Extracto del conjunto de datos
---------------

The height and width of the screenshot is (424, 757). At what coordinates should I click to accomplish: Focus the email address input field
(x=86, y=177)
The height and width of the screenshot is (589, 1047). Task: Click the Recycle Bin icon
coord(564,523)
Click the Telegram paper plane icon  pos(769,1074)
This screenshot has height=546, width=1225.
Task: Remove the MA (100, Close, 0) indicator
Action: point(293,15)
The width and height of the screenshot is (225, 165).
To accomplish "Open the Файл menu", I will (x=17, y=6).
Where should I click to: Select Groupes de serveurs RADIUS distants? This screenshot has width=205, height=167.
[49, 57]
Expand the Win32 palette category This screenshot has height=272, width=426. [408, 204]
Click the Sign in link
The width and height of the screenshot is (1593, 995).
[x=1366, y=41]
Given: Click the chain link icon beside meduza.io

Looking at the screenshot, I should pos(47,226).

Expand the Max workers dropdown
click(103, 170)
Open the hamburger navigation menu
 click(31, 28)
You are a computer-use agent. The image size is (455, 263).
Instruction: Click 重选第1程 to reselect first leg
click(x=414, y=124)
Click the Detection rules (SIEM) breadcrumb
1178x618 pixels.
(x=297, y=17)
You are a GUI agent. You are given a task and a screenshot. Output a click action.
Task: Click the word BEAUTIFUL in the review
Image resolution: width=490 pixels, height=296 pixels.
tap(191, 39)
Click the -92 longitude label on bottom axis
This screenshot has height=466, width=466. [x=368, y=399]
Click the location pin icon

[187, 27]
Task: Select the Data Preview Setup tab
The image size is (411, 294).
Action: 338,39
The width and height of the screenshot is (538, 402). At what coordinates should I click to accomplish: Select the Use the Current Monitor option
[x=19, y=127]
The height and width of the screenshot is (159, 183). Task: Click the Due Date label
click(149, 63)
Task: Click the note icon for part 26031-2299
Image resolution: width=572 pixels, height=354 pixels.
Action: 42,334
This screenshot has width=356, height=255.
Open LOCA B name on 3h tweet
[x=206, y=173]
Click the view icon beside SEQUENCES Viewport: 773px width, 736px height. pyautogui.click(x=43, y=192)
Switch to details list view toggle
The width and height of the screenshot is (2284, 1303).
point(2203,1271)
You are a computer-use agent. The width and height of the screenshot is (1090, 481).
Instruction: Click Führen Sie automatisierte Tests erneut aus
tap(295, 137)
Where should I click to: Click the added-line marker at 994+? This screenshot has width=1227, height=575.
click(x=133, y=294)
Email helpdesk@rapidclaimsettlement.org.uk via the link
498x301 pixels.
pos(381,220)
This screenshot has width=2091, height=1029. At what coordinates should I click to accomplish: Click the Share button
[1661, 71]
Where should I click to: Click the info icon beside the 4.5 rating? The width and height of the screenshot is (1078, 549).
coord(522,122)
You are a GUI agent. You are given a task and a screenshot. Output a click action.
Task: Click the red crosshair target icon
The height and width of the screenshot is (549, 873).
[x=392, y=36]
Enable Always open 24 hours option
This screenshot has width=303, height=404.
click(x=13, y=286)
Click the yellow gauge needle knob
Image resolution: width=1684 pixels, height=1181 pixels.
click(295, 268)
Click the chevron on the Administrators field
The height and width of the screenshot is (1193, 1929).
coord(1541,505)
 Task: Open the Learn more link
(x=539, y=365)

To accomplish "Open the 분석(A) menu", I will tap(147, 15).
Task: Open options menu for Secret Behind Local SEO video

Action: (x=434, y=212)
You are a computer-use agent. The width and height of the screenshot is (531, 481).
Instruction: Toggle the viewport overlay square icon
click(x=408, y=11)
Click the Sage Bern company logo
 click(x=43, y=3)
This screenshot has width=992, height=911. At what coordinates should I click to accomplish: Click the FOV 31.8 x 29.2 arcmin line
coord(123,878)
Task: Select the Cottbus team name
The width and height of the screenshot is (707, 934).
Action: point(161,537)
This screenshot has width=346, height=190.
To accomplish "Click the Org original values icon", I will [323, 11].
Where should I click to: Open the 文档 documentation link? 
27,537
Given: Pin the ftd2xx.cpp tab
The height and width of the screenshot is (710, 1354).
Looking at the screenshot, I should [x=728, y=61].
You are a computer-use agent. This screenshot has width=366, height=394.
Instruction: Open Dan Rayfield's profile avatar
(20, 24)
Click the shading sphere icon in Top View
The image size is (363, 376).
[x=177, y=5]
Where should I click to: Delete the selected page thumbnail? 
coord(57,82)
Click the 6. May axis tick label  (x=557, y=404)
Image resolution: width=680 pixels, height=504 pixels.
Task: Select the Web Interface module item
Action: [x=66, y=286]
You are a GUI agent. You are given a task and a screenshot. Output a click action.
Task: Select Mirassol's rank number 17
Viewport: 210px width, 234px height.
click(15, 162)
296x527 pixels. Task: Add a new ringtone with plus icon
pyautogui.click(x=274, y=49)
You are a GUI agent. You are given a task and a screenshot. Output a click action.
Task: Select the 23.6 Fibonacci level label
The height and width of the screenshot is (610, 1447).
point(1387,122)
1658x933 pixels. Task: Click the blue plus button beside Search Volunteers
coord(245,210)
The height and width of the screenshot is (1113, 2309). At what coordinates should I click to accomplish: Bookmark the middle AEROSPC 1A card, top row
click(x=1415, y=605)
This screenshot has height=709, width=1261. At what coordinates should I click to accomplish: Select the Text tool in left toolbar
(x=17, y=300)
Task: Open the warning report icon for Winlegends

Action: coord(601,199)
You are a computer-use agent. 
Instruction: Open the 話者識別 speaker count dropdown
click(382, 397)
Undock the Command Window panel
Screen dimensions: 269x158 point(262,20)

---------------

▶ OBJETIVO DEL EJERCICIO: Actualiza las entradas de arriba: pon "Trash" donde diga "Recycle Bin" y deja todo lo demás igual.

▶ RESULTADO CORRECTO:
The height and width of the screenshot is (424, 757). At what coordinates should I click to accomplish: Focus the email address input field
(x=86, y=177)
The height and width of the screenshot is (589, 1047). Task: Click the Trash icon
coord(564,523)
Click the Telegram paper plane icon  pos(769,1074)
This screenshot has height=546, width=1225.
Task: Remove the MA (100, Close, 0) indicator
Action: point(293,15)
The width and height of the screenshot is (225, 165).
To accomplish "Open the Файл menu", I will (x=17, y=6).
Where should I click to: Select Groupes de serveurs RADIUS distants? This screenshot has width=205, height=167.
[49, 57]
Expand the Win32 palette category This screenshot has height=272, width=426. [408, 204]
Click the Sign in link
The width and height of the screenshot is (1593, 995).
[x=1366, y=41]
Given: Click the chain link icon beside meduza.io

Looking at the screenshot, I should pos(47,226).

Expand the Max workers dropdown
click(103, 170)
Open the hamburger navigation menu
 click(31, 28)
You are a computer-use agent. The image size is (455, 263).
Instruction: Click 重选第1程 to reselect first leg
click(x=414, y=124)
Click the Detection rules (SIEM) breadcrumb
1178x618 pixels.
(x=297, y=17)
You are a GUI agent. You are given a task and a screenshot. Output a click action.
Task: Click the word BEAUTIFUL in the review
Image resolution: width=490 pixels, height=296 pixels.
tap(191, 39)
Click the -92 longitude label on bottom axis
This screenshot has height=466, width=466. [x=368, y=399]
Click the location pin icon

[187, 27]
Task: Select the Data Preview Setup tab
The image size is (411, 294).
Action: 338,39
The width and height of the screenshot is (538, 402). At what coordinates should I click to accomplish: Select the Use the Current Monitor option
[x=19, y=127]
The height and width of the screenshot is (159, 183). Task: Click the Due Date label
click(149, 63)
Task: Click the note icon for part 26031-2299
Image resolution: width=572 pixels, height=354 pixels.
Action: 42,334
This screenshot has width=356, height=255.
Open LOCA B name on 3h tweet
[x=206, y=173]
Click the view icon beside SEQUENCES Viewport: 773px width, 736px height. pyautogui.click(x=43, y=192)
Switch to details list view toggle
The width and height of the screenshot is (2284, 1303).
point(2203,1271)
You are a computer-use agent. The width and height of the screenshot is (1090, 481).
Instruction: Click Führen Sie automatisierte Tests erneut aus
tap(295, 137)
Where should I click to: Click the added-line marker at 994+? This screenshot has width=1227, height=575.
click(x=133, y=294)
Email helpdesk@rapidclaimsettlement.org.uk via the link
498x301 pixels.
pos(381,220)
This screenshot has width=2091, height=1029. At what coordinates should I click to accomplish: Click the Share button
[1661, 71]
Where should I click to: Click the info icon beside the 4.5 rating? The width and height of the screenshot is (1078, 549).
coord(522,122)
You are a GUI agent. You are given a task and a screenshot. Output a click action.
Task: Click the red crosshair target icon
The height and width of the screenshot is (549, 873).
[x=392, y=36]
Enable Always open 24 hours option
This screenshot has width=303, height=404.
click(x=13, y=286)
Click the yellow gauge needle knob
Image resolution: width=1684 pixels, height=1181 pixels.
click(295, 268)
Click the chevron on the Administrators field
The height and width of the screenshot is (1193, 1929).
coord(1541,505)
 Task: Open the Learn more link
(x=539, y=365)

To accomplish "Open the 분석(A) menu", I will tap(147, 15).
Task: Open options menu for Secret Behind Local SEO video

Action: (x=434, y=212)
You are a computer-use agent. The width and height of the screenshot is (531, 481).
Instruction: Toggle the viewport overlay square icon
click(x=408, y=11)
Click the Sage Bern company logo
 click(x=43, y=3)
This screenshot has width=992, height=911. At what coordinates should I click to accomplish: Click the FOV 31.8 x 29.2 arcmin line
coord(123,878)
Task: Select the Cottbus team name
The width and height of the screenshot is (707, 934).
Action: point(161,537)
This screenshot has width=346, height=190.
To accomplish "Click the Org original values icon", I will [323, 11].
Where should I click to: Open the 文档 documentation link? 
27,537
Given: Pin the ftd2xx.cpp tab
The height and width of the screenshot is (710, 1354).
Looking at the screenshot, I should [x=728, y=61].
You are a computer-use agent. This screenshot has width=366, height=394.
Instruction: Open Dan Rayfield's profile avatar
(20, 24)
Click the shading sphere icon in Top View
The image size is (363, 376).
[x=177, y=5]
Where should I click to: Delete the selected page thumbnail? 
coord(57,82)
Click the 6. May axis tick label  (x=557, y=404)
Image resolution: width=680 pixels, height=504 pixels.
Task: Select the Web Interface module item
Action: [x=66, y=286]
You are a GUI agent. You are given a task and a screenshot. Output a click action.
Task: Select Mirassol's rank number 17
Viewport: 210px width, 234px height.
click(15, 162)
296x527 pixels. Task: Add a new ringtone with plus icon
pyautogui.click(x=274, y=49)
You are a GUI agent. You are given a task and a screenshot. Output a click action.
Task: Select the 23.6 Fibonacci level label
The height and width of the screenshot is (610, 1447).
point(1387,122)
1658x933 pixels. Task: Click the blue plus button beside Search Volunteers
coord(245,210)
The height and width of the screenshot is (1113, 2309). At what coordinates should I click to accomplish: Bookmark the middle AEROSPC 1A card, top row
click(x=1415, y=605)
This screenshot has height=709, width=1261. At what coordinates should I click to accomplish: Select the Text tool in left toolbar
(x=17, y=300)
Task: Open the warning report icon for Winlegends

Action: coord(601,199)
You are a computer-use agent. 
Instruction: Open the 話者識別 speaker count dropdown
click(382, 397)
Undock the Command Window panel
Screen dimensions: 269x158 point(262,20)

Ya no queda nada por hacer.